Always talking about myself darling and never asking how you? Happy I hope and at peace. I am always looking for peace (or is that piece?) but rarely find it. But in the words of Kay Thompson, I do find a whole lot of joy, a whole lot of work and a whole lot of tra-la-la. It’s been a week for tears me not excepted. It was incredible to see Madonna break down on the Italian leg of her tour while singing Like A Virgin. Maybe someone told her backstage that the box office was down. Only kidding.

I have been tough on Madonna of late not least for flashing scrawny old tit on stage. Nobody wants it. However, with a little time to spare I have been YouTubing Madonna’s MDNA tour footage and the lady is like a gypsy on fire. She is magnificent even if some of the costume choices are erratic. Nobody looks good in a cheerleader costume over 15. Only a man of the cloth looks good in priest’s attire. However, she’s rocking it out and showing the way for the rest of us as to how it is physically and mentally possible to grow old very, very disgracefully.

My crying jag started this week when I had an evening listening to the Legendary Liza, caterwhaulling and wheeping buckets as I attempted to match her note for note on songs that mean something to me and make sense of life. We all owe a huge debt to composers. Whatever emotion we feel, they orchestrate it. There is always a song as I once said to someone I don’t recall.

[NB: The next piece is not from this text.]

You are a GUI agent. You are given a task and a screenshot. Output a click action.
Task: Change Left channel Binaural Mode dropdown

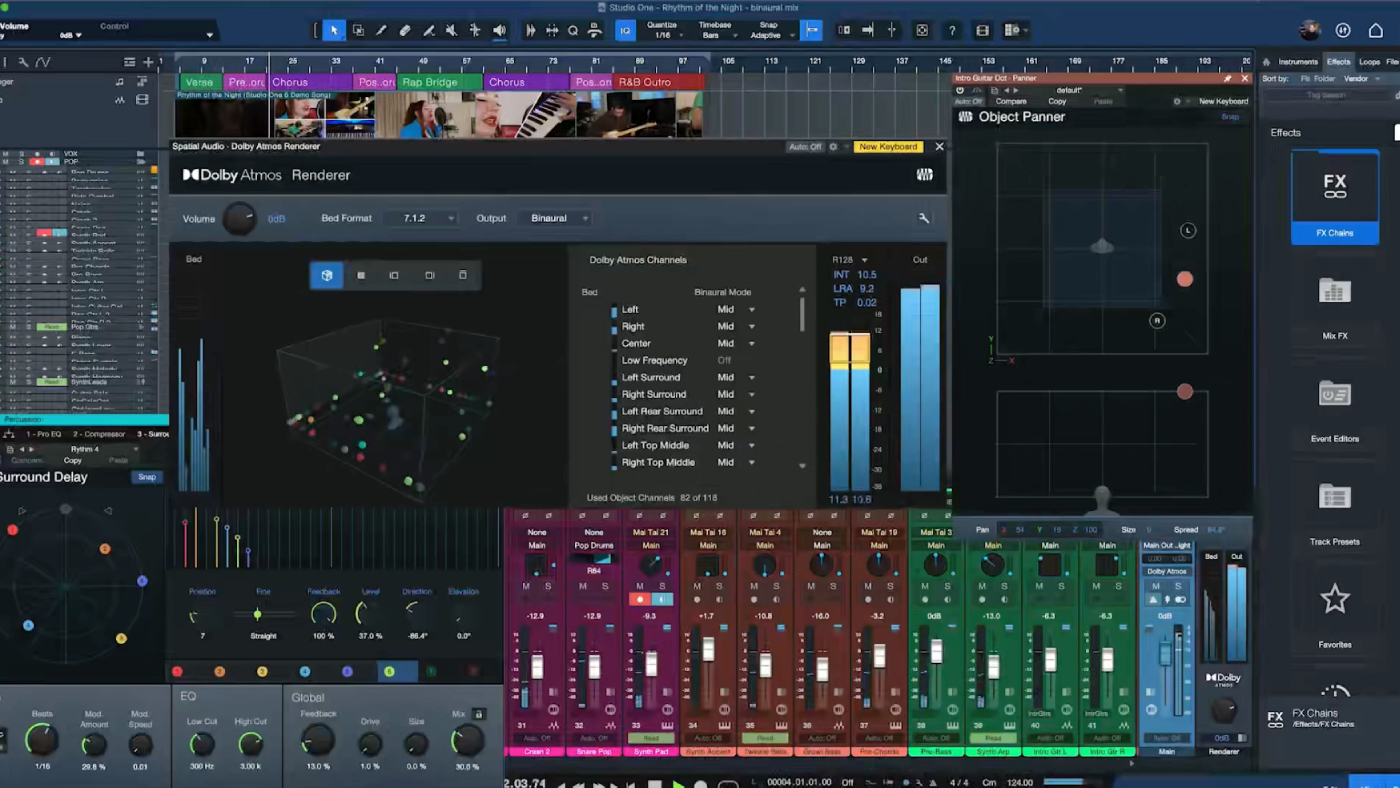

On the subject of Silk, I have not seen as fine an assembly cast performance in decades. I don’t know who I’m more in love with: Maxine Peak, Rupert Penry-Jones or Billy the clerk of chambers. The scripts are magnificent and the execution simply superb. Mind you, I’ve had a few noggings of Grouse, honey and lemon and it’s before noon. But needs must when the devil is at your elbow and your sinuses are enraged. I think I need to call Dr B. I have telly on Wednesday and don’t think I will make it. But I always make it up to you as Madonna would say. I always do.